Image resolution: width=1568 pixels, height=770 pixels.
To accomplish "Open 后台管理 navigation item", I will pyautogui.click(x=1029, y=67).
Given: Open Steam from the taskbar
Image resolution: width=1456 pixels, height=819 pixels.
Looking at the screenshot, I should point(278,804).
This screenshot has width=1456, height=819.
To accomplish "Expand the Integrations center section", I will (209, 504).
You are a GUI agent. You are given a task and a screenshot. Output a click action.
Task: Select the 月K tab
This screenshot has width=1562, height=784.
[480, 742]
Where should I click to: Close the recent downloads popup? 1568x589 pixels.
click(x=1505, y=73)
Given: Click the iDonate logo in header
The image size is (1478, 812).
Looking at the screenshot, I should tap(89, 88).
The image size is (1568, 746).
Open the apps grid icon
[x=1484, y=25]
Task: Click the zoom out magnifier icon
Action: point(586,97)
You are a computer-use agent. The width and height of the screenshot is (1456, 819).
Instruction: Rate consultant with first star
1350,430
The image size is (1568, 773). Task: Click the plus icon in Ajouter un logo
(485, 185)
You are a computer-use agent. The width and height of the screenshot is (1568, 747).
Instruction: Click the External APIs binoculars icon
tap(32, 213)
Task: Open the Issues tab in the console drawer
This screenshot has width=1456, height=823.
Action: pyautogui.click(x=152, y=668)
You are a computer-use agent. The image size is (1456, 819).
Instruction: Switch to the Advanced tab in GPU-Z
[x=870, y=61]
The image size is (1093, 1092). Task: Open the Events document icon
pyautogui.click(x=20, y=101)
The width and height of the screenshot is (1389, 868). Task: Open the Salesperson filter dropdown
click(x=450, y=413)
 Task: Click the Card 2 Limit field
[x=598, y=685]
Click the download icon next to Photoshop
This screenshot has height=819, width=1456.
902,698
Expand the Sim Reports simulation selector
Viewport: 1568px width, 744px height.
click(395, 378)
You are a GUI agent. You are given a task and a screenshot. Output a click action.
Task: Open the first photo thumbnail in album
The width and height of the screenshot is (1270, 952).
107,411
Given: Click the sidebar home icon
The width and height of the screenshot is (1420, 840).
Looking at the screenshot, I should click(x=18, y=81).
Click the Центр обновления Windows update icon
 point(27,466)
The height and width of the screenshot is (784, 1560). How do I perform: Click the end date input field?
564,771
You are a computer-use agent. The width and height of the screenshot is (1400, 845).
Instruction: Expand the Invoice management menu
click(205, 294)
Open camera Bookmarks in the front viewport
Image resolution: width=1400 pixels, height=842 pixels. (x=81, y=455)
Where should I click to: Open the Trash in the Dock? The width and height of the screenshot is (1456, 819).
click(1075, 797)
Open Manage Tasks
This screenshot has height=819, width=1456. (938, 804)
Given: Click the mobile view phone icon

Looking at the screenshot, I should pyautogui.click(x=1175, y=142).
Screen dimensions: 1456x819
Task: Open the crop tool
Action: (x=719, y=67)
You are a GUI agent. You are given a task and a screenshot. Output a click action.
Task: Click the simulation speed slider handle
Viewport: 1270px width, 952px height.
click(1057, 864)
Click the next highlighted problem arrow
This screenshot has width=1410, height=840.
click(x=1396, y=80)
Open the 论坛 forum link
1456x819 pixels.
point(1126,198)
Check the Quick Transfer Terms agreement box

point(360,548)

● ● ●

(PROBLEM STATEMENT) Print the records above once again, exactly as written.

(OUTPUT FOR THIS EXERCISE)
Image resolution: width=1568 pixels, height=770 pixels.
To accomplish "Open 后台管理 navigation item", I will pyautogui.click(x=1029, y=67).
Given: Open Steam from the taskbar
Image resolution: width=1456 pixels, height=819 pixels.
Looking at the screenshot, I should point(278,804).
This screenshot has width=1456, height=819.
To accomplish "Expand the Integrations center section", I will (209, 504).
You are a GUI agent. You are given a task and a screenshot. Output a click action.
Task: Select the 月K tab
This screenshot has width=1562, height=784.
[480, 742]
Where should I click to: Close the recent downloads popup? 1568x589 pixels.
click(x=1505, y=73)
Given: Click the iDonate logo in header
The image size is (1478, 812).
Looking at the screenshot, I should tap(89, 88).
The image size is (1568, 746).
Open the apps grid icon
[x=1484, y=25]
Task: Click the zoom out magnifier icon
Action: point(586,97)
You are a computer-use agent. The width and height of the screenshot is (1456, 819).
Instruction: Rate consultant with first star
1350,430
The image size is (1568, 773). Task: Click the plus icon in Ajouter un logo
(485, 185)
You are a computer-use agent. The width and height of the screenshot is (1568, 747).
Instruction: Click the External APIs binoculars icon
tap(32, 213)
Task: Open the Issues tab in the console drawer
This screenshot has width=1456, height=823.
Action: pyautogui.click(x=152, y=668)
You are a computer-use agent. The image size is (1456, 819).
Instruction: Switch to the Advanced tab in GPU-Z
[x=870, y=61]
The image size is (1093, 1092). Task: Open the Events document icon
pyautogui.click(x=20, y=101)
The width and height of the screenshot is (1389, 868). Task: Open the Salesperson filter dropdown
click(x=450, y=413)
 Task: Click the Card 2 Limit field
[x=598, y=685]
Click the download icon next to Photoshop
This screenshot has height=819, width=1456.
902,698
Expand the Sim Reports simulation selector
Viewport: 1568px width, 744px height.
click(395, 378)
You are a GUI agent. You are given a task and a screenshot. Output a click action.
Task: Open the first photo thumbnail in album
The width and height of the screenshot is (1270, 952).
107,411
Given: Click the sidebar home icon
The width and height of the screenshot is (1420, 840).
Looking at the screenshot, I should click(x=18, y=81).
Click the Центр обновления Windows update icon
 point(27,466)
The height and width of the screenshot is (784, 1560). How do I perform: Click the end date input field?
564,771
You are a computer-use agent. The width and height of the screenshot is (1400, 845).
Instruction: Expand the Invoice management menu
click(205, 294)
Open camera Bookmarks in the front viewport
Image resolution: width=1400 pixels, height=842 pixels. (x=81, y=455)
Where should I click to: Open the Trash in the Dock? The width and height of the screenshot is (1456, 819).
click(1075, 797)
Open Manage Tasks
This screenshot has height=819, width=1456. (938, 804)
Given: Click the mobile view phone icon

Looking at the screenshot, I should pyautogui.click(x=1175, y=142).
Screen dimensions: 1456x819
Task: Open the crop tool
Action: (x=719, y=67)
You are a GUI agent. You are given a task and a screenshot. Output a click action.
Task: Click the simulation speed slider handle
Viewport: 1270px width, 952px height.
click(1057, 864)
Click the next highlighted problem arrow
This screenshot has width=1410, height=840.
click(x=1396, y=80)
Open the 论坛 forum link
1456x819 pixels.
point(1126,198)
Check the Quick Transfer Terms agreement box

point(360,548)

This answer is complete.